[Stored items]

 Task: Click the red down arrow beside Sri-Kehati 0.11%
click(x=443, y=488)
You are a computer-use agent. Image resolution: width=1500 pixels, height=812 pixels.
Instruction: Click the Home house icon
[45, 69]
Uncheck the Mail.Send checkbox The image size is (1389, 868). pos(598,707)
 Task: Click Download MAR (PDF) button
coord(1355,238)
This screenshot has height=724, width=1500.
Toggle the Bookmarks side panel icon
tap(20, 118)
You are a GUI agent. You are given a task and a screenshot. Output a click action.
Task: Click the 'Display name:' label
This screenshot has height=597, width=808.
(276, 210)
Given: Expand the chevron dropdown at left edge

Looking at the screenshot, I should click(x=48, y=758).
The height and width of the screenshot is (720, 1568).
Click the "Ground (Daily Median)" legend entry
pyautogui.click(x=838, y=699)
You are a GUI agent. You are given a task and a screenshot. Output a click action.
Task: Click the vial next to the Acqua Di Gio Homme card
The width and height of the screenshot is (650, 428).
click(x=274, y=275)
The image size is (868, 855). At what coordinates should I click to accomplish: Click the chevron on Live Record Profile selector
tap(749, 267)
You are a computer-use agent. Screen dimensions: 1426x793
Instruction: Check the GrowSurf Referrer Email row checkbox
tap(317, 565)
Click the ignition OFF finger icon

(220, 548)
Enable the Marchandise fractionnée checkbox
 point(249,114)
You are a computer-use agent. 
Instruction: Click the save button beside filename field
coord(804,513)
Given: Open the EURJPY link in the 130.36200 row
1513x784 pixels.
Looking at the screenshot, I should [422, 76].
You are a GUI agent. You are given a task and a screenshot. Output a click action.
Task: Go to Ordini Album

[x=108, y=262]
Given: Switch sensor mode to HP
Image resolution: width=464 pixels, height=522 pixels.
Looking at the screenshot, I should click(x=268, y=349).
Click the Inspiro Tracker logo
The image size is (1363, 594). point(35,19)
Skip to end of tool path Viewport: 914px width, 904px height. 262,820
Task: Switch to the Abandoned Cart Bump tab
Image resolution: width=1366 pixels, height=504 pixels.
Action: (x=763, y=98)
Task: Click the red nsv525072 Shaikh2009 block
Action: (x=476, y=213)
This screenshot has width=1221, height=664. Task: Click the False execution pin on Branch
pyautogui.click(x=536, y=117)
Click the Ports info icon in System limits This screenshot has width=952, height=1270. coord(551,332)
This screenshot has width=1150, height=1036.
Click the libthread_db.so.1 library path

▸ **Problem to work on**
Each record must be repeated exactly as it is.

▸ **Exercise answer**
 Task: Click the red down arrow beside Sri-Kehati 0.11%
click(x=443, y=488)
You are a computer-use agent. Image resolution: width=1500 pixels, height=812 pixels.
Instruction: Click the Home house icon
[45, 69]
Uncheck the Mail.Send checkbox The image size is (1389, 868). pos(598,707)
 Task: Click Download MAR (PDF) button
coord(1355,238)
This screenshot has height=724, width=1500.
Toggle the Bookmarks side panel icon
tap(20, 118)
You are a GUI agent. You are given a task and a screenshot. Output a click action.
Task: Click the 'Display name:' label
This screenshot has height=597, width=808.
(276, 210)
Given: Expand the chevron dropdown at left edge

Looking at the screenshot, I should click(x=48, y=758).
The height and width of the screenshot is (720, 1568).
Click the "Ground (Daily Median)" legend entry
pyautogui.click(x=838, y=699)
You are a GUI agent. You are given a task and a screenshot. Output a click action.
Task: Click the vial next to the Acqua Di Gio Homme card
The width and height of the screenshot is (650, 428).
click(x=274, y=275)
The image size is (868, 855). At what coordinates should I click to accomplish: Click the chevron on Live Record Profile selector
tap(749, 267)
You are a computer-use agent. Screen dimensions: 1426x793
Instruction: Check the GrowSurf Referrer Email row checkbox
tap(317, 565)
Click the ignition OFF finger icon

(220, 548)
Enable the Marchandise fractionnée checkbox
 point(249,114)
You are a computer-use agent. 
Instruction: Click the save button beside filename field
coord(804,513)
Given: Open the EURJPY link in the 130.36200 row
1513x784 pixels.
Looking at the screenshot, I should [422, 76].
You are a GUI agent. You are given a task and a screenshot. Output a click action.
Task: Go to Ordini Album

[x=108, y=262]
Given: Switch sensor mode to HP
Image resolution: width=464 pixels, height=522 pixels.
Looking at the screenshot, I should click(x=268, y=349).
Click the Inspiro Tracker logo
The image size is (1363, 594). point(35,19)
Skip to end of tool path Viewport: 914px width, 904px height. 262,820
Task: Switch to the Abandoned Cart Bump tab
Image resolution: width=1366 pixels, height=504 pixels.
Action: (x=763, y=98)
Task: Click the red nsv525072 Shaikh2009 block
Action: (x=476, y=213)
This screenshot has width=1221, height=664. Task: Click the False execution pin on Branch
pyautogui.click(x=536, y=117)
Click the Ports info icon in System limits This screenshot has width=952, height=1270. coord(551,332)
This screenshot has width=1150, height=1036.
Click the libthread_db.so.1 library path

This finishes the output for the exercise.